Multibarrier Approach to Control
Protected by their complex and strong cell walls, fungal spores often aggregate to allow even better tolerance of extreme environments including oxidising biocides, UV light, temperature, osmosis and both high and low pH. As with many tenacious waterborne pathogens a multibarrier approach to their mitigation and control is needed. Chlorine dioxide at concentrations of 2 mg / L has been shown to be more effective than monochloramine or free chlorine. Often a combination of filtration, UV light plus biocide is needed to control risks where there are vulnerable users. Whilst this text is focused on drinking water systems fungi and mycotoxins produced by them can be a problem within bottled and flasks of water and should be considered for vulnerable users, and sterile water may be the only suitable alternative in some cases. Drinking water dispensers, dish washers, washing machines and laundry may also be key areas to consider when assessing for fungal risk.
What next?
Drinking water is complex and variable from area to area geographically, and inconsistent locally within buildings. The options for environmental control of fungi are limited, and better understanding is needed for good hazard and risk evaluation. Yet how often does “Waterborne Fungi” get raised at Water Safety Group Meetings?
Be alert to this hazard and consider if your user populations could be at risk, and the additional processes which may be needed to protect vulnerable patients.
References:
Zhao HX, Zhang TY, Wang H, Hu CY, Tang YL, Xu B. Occurrence of fungal spores in drinking water: A review of pathogenicity, odor, chlorine resistance and control strategies. Sci Total Environ. 2022 Sep 8;853:158626. doi: 10.1016/j.scitotenv.2022.158626. Epub ahead of print. PMID: 36087680.

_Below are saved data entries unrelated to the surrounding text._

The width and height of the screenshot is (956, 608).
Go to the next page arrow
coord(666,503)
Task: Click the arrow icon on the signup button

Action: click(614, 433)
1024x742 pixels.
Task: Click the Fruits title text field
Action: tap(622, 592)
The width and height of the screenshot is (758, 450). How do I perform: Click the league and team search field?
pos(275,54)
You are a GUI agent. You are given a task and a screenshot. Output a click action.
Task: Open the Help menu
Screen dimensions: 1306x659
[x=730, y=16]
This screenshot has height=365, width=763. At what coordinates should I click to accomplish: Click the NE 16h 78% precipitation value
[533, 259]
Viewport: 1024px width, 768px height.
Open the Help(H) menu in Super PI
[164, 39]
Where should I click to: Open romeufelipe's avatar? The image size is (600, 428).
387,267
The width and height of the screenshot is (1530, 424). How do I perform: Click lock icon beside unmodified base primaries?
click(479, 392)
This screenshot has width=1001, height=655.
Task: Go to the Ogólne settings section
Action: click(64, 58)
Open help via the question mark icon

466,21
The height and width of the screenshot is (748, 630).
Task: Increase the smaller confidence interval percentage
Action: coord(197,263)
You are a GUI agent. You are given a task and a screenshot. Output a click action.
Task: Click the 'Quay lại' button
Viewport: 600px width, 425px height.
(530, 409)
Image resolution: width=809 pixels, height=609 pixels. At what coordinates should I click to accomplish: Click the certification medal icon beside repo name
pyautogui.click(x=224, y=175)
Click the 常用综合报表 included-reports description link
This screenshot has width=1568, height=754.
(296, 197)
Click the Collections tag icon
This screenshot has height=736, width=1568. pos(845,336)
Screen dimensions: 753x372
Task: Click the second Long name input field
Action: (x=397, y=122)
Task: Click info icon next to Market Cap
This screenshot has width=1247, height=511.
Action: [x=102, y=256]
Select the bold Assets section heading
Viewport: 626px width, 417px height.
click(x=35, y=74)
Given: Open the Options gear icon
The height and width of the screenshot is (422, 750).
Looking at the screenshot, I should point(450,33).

https://www.sciencedirect.com/science/article/abs/pii/S0048969722057254
Song G, Liang G, Liu W. Fungal Co-infections Associated with Global COVID-19 Pandemic: A Clinical and Diagnostic Perspective from China. Mycopathologia. 2020 Aug;185(4):599-606. doi: 10.1007/s11046-020-00462-9. Epub 2020 Jul 31. PMID: 32737747; PMCID: PMC7394275.
https://www.ncbi.nlm.nih.gov/pmc/articles/PMC7394275/
Ma X, Vikram A, Casson L, Bibby K. Centralized Drinking Water Treatment Operations Shape Bacterial and Fungal Community Structure. Environ Sci Technol. 2017 Jul 5;51(13):7648-7657. doi: 10.1021/acs.est.7b00768. Epub 2017 Jun 21. PMID: 28562026.
https://pubs.acs.org/doi/10.1021/acs.est.7b00768
Pereira VJ, Marques R, Marques M, Benoliel MJ, Barreto Crespo MT. Free chlorine inactivation of fungi in drinking water sources. Water Res. 2013 Feb 1;47(2):517-23. doi: 10.1016/j.watres.2012.09.052. Epub 2012 Oct 9. PMID: 23164218.
https://www.sciencedirect.com/science/article/abs/pii/S0043135412007105?via%3Dihub
Ma X, Bibby K. Free chlorine and monochloramine inactivation kinetics of Aspergillus and Penicillium in drinking water. Water Res. 2017 Sep 1;120:265-271. doi: 10.1016/j.watres.2017.04.064. Epub 2017 Apr 29. PMID: 28501787.